В основе современного маркетинга лежит постоянная тревожность, которая сама по себе опасна, поскольку увеличивает вероятность насилия. Лично меня поражает, до какой степени некоторые молодые люди, у которых никогда в жизни не было подружек (что типично для некоторых стран), могут проявлять исключительную жестокость. Я не пытаюсь выявить причинно‑следственные связи, но думаю, что насилие в обществе или в организме (депрессия, онкология) – это «копилка вероятностей», в которую постоянно бросают мелочь, пока не произойдет неблагоприятное событие. Например, если владелец автомобиля, которому исцарапали его сокровище, выхватывает ружье и убивает несчастного «злодея», то он дает выход копившейся годами тревожности, которая намного превосходит нанесенную ему обиду. Давняя травма может быть «складирована» до лучших времен и использована как форма индивидуальной или коллективной тревожности, ею можно манипулировать, управлять, ее можно распространять и направлять, чтобы вызывать народные волнения, бунт или революцию. Это хорошо известно разведывательным службам, которые используют коллективную тревожность в геополитических целях. В этом случае лозунги и средства направлены против кого угодно, но только не против Мэдисон‑авеню.
В прошлом для освобождения от накопившейся в городе тревожности устраивали вакханалии и карнавалы. Сейчас есть виртуальные вакханалии в виде порносайтов, которые ежедневно приумножают страх и напряжение в обществе.
Проблема в том, что в основу потребления закладываются тревожность и непрерывная жажда, общество платит налог насилием в единицах человеческих жизней, происшествий, преступлений, правонарушений и т. д. Как старый искрящий электромотор, двигатель нашего общества потребления, крутящийся под действием страха, также высекает искры террора, грозящие превратиться в пожары. Сегодня нас должно беспокоить, что не существует валового внутреннего продукта без валовой внутренней тревожности, которой можно объяснить высокий уровень депрессии, самоубийств и общего пессимизма в странах с высоким ВВП на душу населения. Если наша экономика работает на потребление, а потреблением управляет маркетинг, то получается, что она служит пробуждению тревоги и недовольства. Удовлетворенный клиент больше ничего не потребляет, а тот, другой, готов потреблять все больше и больше.
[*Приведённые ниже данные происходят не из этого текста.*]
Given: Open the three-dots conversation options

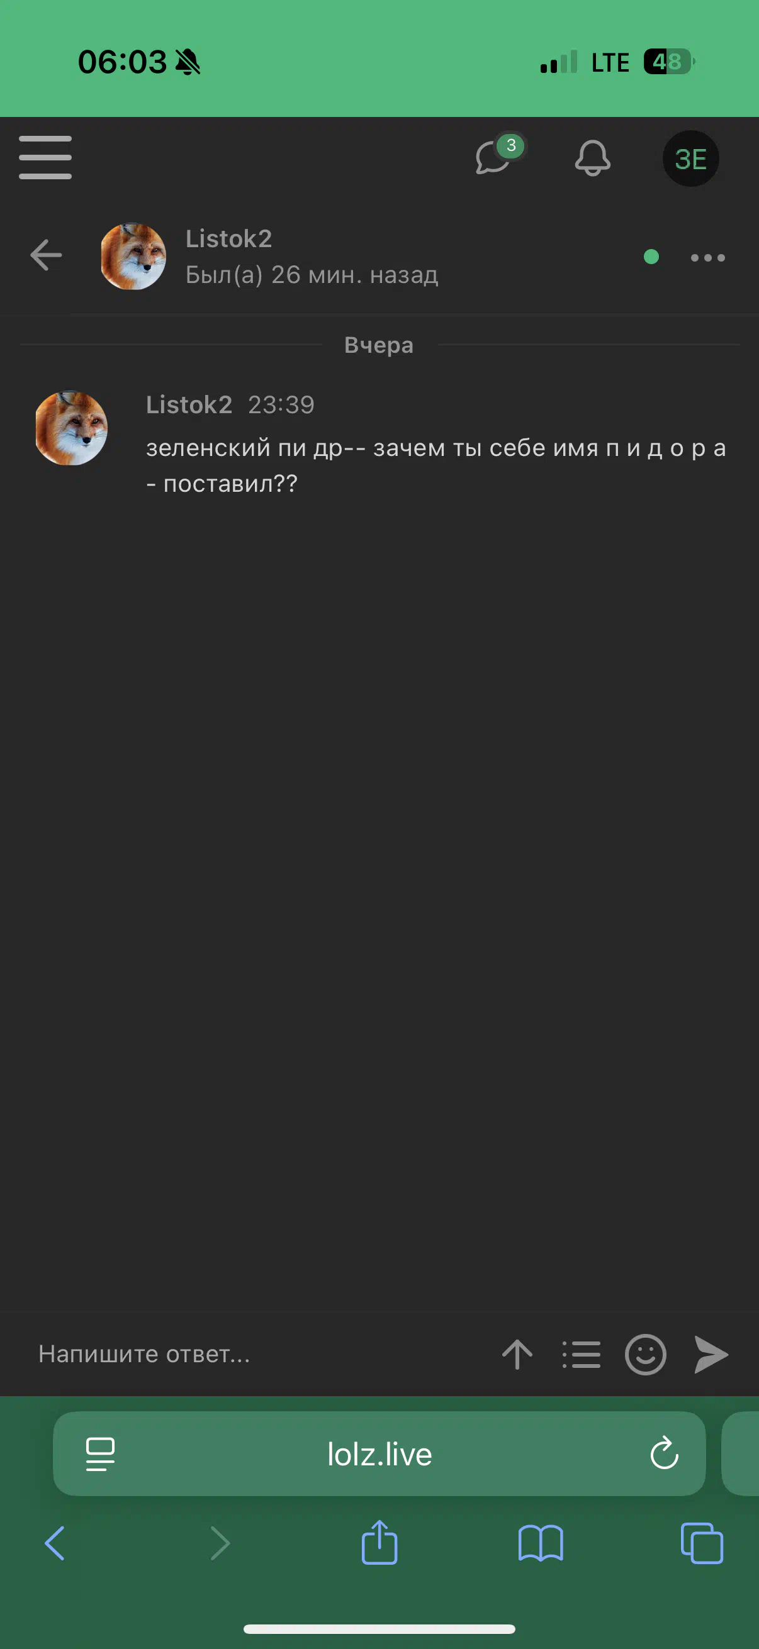Looking at the screenshot, I should (708, 257).
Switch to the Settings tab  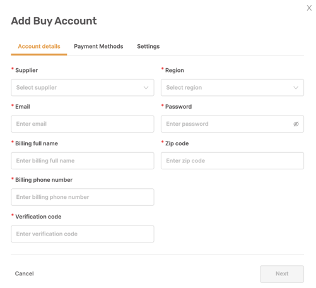(148, 46)
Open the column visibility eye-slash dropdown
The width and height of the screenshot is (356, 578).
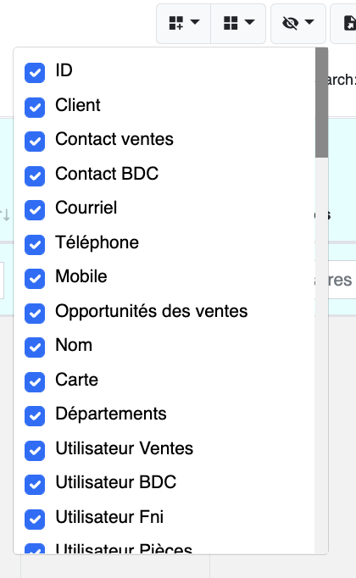[298, 24]
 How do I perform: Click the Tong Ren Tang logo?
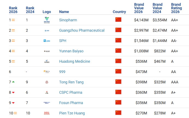[x=47, y=82]
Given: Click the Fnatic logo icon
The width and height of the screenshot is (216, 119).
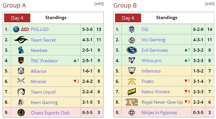Looking at the screenshot, I should pos(132,81).
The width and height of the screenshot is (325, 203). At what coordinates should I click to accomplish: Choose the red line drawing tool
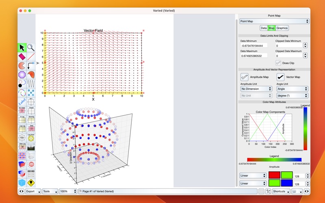pos(31,56)
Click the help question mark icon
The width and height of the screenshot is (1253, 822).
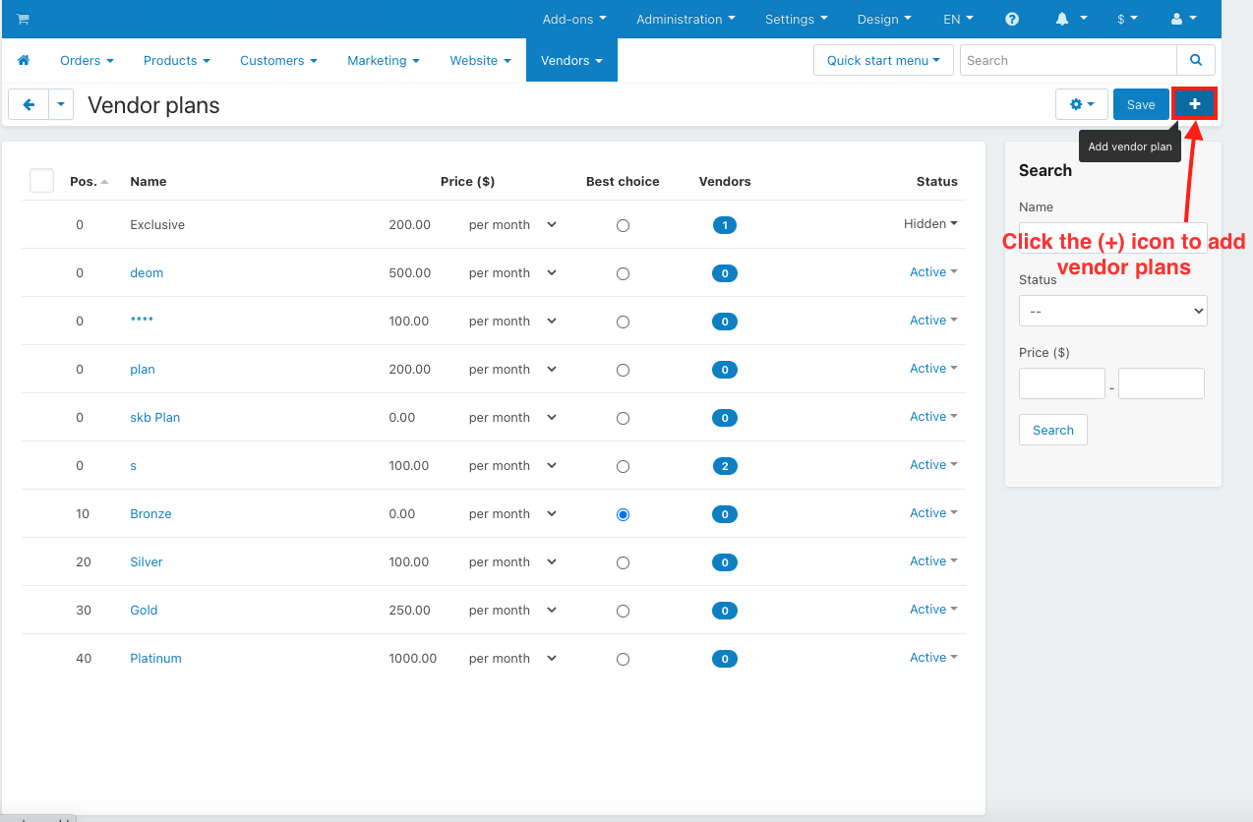click(1012, 20)
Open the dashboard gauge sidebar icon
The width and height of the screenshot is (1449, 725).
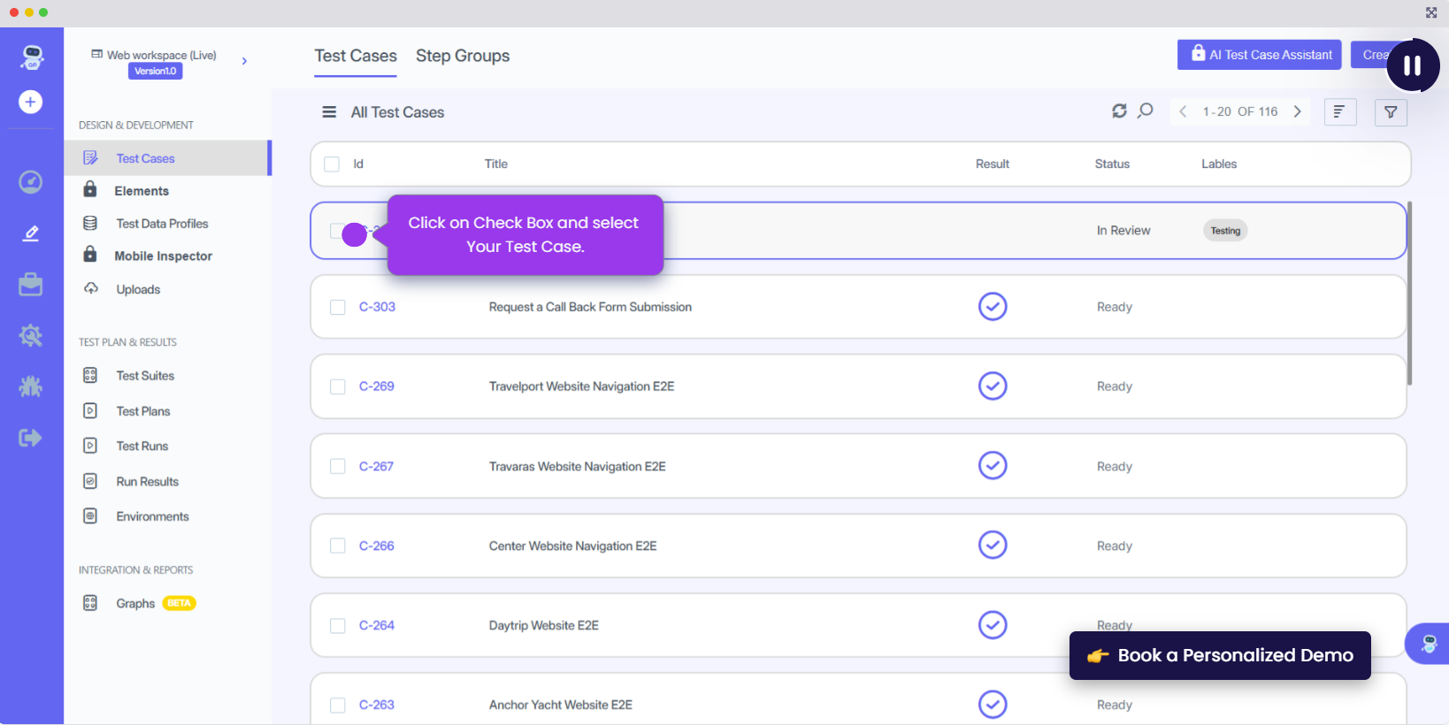pos(31,182)
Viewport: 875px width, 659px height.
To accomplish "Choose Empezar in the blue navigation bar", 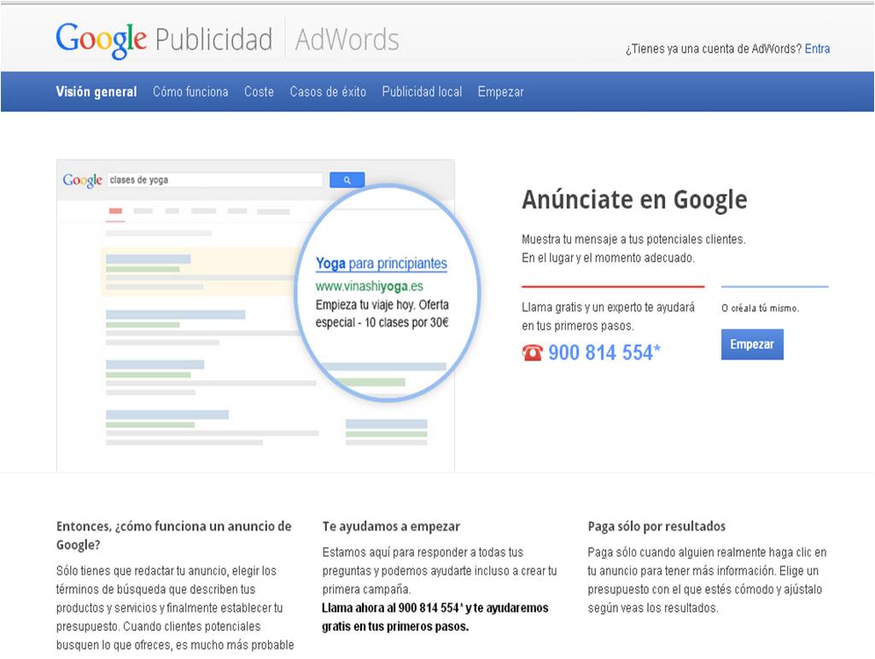I will pyautogui.click(x=500, y=92).
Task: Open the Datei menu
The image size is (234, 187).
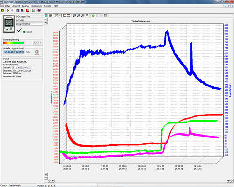Action: 7,6
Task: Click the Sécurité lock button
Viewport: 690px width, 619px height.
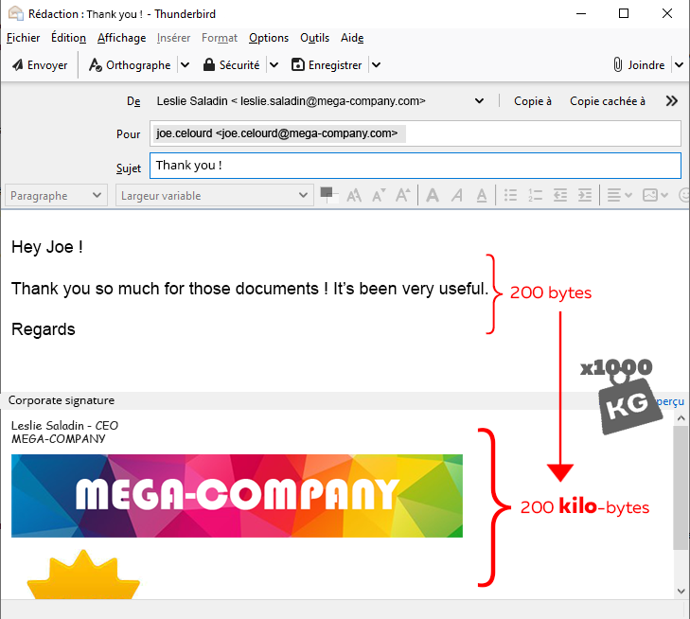Action: 231,65
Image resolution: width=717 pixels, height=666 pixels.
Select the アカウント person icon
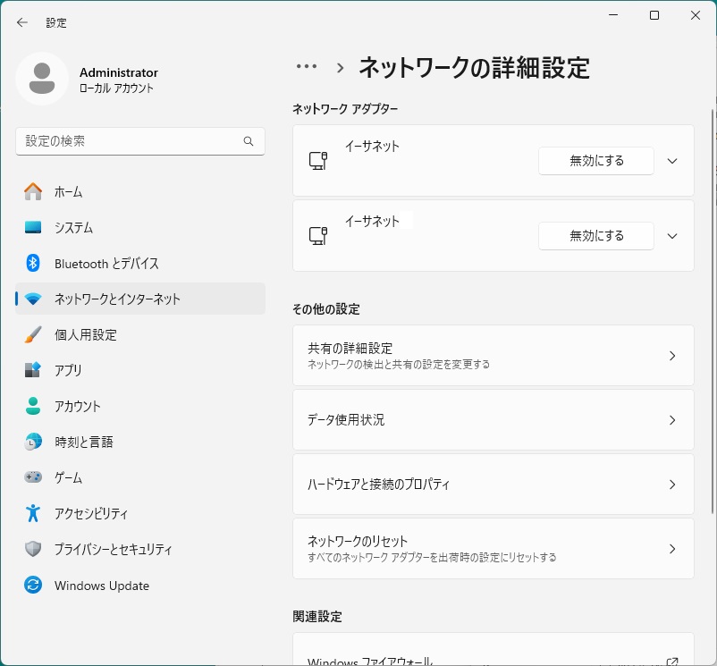[33, 406]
Может быть, будущие поколения, которые научатся на наших ошибках, будут воспринимать тревожность как засорение ума, подобно загрязнению окружающей среды? Они скажут: «Представляете, эти неотесанные чурбаны из Нового Средневековья были настолько нечистоплотны и безнравственны, что находили нормальным отравлять воздух, которым они дышали, воду, которую пили, и молоко, которое давали своим детям. Даже вплоть до отравления собственных крови, костей и волос, анализ которых подтвердил, что они содержат много свинца, кадмия, ртути, мышьяка и диоксина. Но самое худшее, что они отравляли свое сознание тревогой и чувством постоянной опасности с одной‑единственной целью: поддержания на должном уровне своей экономики».
«Если насилие – это результат чувства тревоги, нужно как можно раньше выявлять его, пока оно не коснулось нашей плоти»[1]. Это выражение Идриса Шаха говорит не только о связи между тревожностью и насилием, но и о том, с чего начать для их ликвидации. Политикам следует взять его на вооружение, чтобы облагородить пригороды Франции или искоренить преступность в США. В прошлом для освобождения от накопившейся в городе тревожности устраивали вакханалии и карнавалы. Сейчас есть виртуальные вакханалии в виде порносайтов, которые ежедневно приумножают страх и напряжение в обществе. Я уж не говорю о проституции, которая естественна для нашей экономики и работает не для безопасности, а предпочитает суету и шум и делает ставку не на изобилие, а на дефицит.
[1] «If violence is result of pent‑up feelings, then we have to identify those feelings before they reach flesh point», Idries Shah, One Pair of Eyes, documentaire, BBC, 1964 (прим. авт.).